Sorry, don't have an explicit document that I can point you to. However, CBWFQ config would be somewhat as follows:

(NB: syntax may be incorrect)

ip access-list extended site1

remark match againt destination addresses

ip permit any x.x.x.x y.y.y.y

ip access-list extended site2

remark match againt destination addresses

ip permit any x.x.x.x y.y.y.y

ip access-list extended siteN

remark match againt destination addresses

ip permit any x.x.x.x y.y.y.y

class-map match-xxx site1

match access-group site1

class-map match-xxx site2

match access-group site2

class-map match-xxx siteN

match access-group siteN

policy-map shapetosites

class site1

shape average x

class site2

shape average y

class siteN

shape average z

interface x

service-policy output shapetosites

Based on the design mentioned above a few questions have popped up. Because we are a fully meshed MPLS network some of our remote sites might have servers that some of the smallers sites access which in turn could affect this policy by over running the site. Thoughts? My thought was we try to place the shaper as close to the source of "most" of the traffic (central site).
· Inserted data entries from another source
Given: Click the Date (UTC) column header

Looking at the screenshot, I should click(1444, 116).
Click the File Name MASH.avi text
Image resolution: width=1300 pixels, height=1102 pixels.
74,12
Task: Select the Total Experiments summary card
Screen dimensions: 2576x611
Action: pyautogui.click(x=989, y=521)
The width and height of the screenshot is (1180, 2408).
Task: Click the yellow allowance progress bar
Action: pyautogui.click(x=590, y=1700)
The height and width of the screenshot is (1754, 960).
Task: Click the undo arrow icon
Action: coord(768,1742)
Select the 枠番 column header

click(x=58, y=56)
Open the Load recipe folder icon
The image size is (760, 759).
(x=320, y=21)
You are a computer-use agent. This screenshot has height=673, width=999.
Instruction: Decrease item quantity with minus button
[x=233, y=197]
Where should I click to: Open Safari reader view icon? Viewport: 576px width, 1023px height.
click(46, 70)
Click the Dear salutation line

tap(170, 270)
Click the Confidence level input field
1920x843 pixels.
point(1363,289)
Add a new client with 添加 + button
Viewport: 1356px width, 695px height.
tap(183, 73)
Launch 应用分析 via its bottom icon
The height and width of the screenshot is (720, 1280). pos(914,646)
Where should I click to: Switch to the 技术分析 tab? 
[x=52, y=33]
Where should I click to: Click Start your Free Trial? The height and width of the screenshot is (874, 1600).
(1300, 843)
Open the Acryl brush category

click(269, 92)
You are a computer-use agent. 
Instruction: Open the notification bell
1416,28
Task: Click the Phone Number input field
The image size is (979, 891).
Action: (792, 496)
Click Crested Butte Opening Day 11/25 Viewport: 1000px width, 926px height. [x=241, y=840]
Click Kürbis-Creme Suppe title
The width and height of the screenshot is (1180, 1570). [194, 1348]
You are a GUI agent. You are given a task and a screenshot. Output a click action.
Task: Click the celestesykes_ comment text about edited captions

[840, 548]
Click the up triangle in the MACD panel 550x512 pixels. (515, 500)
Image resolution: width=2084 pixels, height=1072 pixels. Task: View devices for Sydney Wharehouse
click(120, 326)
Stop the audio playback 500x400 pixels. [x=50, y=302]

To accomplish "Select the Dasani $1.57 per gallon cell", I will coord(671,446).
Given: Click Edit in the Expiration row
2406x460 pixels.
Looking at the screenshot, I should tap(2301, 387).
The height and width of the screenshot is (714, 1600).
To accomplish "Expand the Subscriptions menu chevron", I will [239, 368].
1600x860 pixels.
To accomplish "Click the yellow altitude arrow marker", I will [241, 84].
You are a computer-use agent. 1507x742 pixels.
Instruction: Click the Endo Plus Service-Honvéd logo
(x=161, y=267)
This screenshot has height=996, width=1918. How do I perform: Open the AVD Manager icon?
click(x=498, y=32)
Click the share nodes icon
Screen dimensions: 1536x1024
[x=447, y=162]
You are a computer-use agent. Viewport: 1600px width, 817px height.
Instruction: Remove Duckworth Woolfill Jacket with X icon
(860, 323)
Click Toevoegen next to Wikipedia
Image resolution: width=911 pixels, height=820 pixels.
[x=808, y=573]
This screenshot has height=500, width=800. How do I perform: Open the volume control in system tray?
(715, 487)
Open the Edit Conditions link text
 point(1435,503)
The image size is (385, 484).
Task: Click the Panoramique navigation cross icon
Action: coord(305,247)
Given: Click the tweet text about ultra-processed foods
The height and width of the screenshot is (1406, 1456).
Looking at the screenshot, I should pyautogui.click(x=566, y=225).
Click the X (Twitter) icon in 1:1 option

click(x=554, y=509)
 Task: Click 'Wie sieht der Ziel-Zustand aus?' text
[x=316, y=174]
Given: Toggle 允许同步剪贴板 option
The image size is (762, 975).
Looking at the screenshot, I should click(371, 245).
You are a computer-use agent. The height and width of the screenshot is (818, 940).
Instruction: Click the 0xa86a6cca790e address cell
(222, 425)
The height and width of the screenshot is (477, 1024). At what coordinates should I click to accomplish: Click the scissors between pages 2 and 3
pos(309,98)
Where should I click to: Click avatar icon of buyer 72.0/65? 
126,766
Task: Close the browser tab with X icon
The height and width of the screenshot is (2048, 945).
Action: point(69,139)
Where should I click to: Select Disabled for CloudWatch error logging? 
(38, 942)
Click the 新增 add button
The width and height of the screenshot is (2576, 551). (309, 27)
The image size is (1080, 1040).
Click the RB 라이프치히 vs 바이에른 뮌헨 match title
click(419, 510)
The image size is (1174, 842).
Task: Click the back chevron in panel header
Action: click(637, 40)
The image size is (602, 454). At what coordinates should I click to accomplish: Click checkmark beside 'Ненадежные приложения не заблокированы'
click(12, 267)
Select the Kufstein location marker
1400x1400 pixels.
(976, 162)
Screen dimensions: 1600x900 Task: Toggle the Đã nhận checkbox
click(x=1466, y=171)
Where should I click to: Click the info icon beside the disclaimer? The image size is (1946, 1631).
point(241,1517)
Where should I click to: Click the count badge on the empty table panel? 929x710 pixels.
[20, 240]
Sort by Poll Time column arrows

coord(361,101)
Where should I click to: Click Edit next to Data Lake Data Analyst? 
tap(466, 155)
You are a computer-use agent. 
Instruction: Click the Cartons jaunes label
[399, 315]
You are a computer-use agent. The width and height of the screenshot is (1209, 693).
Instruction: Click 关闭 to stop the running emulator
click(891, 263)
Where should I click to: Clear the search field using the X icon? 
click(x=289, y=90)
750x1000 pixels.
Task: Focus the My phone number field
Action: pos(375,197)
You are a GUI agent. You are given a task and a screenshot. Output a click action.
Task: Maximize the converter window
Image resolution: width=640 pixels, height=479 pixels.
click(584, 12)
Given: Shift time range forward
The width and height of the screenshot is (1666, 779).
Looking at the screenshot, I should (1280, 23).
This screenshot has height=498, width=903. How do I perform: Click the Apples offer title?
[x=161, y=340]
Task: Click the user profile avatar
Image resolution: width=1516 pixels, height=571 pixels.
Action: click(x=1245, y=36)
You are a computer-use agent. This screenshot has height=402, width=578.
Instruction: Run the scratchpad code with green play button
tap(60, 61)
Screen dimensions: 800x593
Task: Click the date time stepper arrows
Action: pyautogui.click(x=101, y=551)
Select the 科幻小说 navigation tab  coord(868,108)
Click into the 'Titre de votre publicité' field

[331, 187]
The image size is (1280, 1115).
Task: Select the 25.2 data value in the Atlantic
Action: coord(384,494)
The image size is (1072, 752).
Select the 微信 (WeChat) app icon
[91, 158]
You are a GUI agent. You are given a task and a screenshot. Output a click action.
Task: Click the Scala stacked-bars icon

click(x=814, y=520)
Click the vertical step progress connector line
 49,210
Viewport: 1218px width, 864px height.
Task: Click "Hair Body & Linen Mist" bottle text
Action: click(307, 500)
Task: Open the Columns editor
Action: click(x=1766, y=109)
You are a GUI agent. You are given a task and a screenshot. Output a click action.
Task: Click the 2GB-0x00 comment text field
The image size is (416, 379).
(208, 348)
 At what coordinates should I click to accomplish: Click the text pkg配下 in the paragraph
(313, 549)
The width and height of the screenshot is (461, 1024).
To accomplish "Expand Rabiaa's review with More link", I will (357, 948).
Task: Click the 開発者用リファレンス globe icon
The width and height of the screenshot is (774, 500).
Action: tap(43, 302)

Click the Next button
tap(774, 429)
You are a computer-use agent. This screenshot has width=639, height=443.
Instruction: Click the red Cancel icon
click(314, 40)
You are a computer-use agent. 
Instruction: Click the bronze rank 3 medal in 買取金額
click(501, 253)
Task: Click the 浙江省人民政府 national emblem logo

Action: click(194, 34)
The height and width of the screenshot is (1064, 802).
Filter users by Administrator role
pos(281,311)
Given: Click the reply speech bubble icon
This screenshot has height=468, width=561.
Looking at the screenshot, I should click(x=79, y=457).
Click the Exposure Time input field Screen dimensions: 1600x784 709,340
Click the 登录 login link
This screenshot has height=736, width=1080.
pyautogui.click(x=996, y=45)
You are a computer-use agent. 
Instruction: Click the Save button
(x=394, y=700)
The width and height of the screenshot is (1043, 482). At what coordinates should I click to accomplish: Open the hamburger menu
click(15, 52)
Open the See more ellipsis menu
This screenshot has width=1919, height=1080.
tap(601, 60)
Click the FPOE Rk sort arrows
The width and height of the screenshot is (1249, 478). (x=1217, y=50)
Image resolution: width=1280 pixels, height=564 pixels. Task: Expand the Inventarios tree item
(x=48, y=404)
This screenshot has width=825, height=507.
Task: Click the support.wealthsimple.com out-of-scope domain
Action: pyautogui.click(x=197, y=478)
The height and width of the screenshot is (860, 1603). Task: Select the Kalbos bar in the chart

Any way around this? The big issue I am trying to help is our main sites over running our smaller sites which affects our voice quality. Any input would be great.

Joseph W. Doherty Wed, 04/22/2009 - 02:59

Once you start to encounter any-to-any traffic flows within MPLS, it's difficult to define configurations to guarantee VoIP performance without support of MPLS vendor provided QoS.

You would need to define at each site, shapers for all other reachable sites, and manage bandwidth allocations such that the incoming bandwidth to each site insures sufficient bandwidth is available for VoIP. (Such a design will also likely "waste" bandwidth into a site.)

Or, you might overlay GRE tunnels and route your traffic through a logical hub and spoke design. This too is non-trival but would make it a easier to manage bandwidth.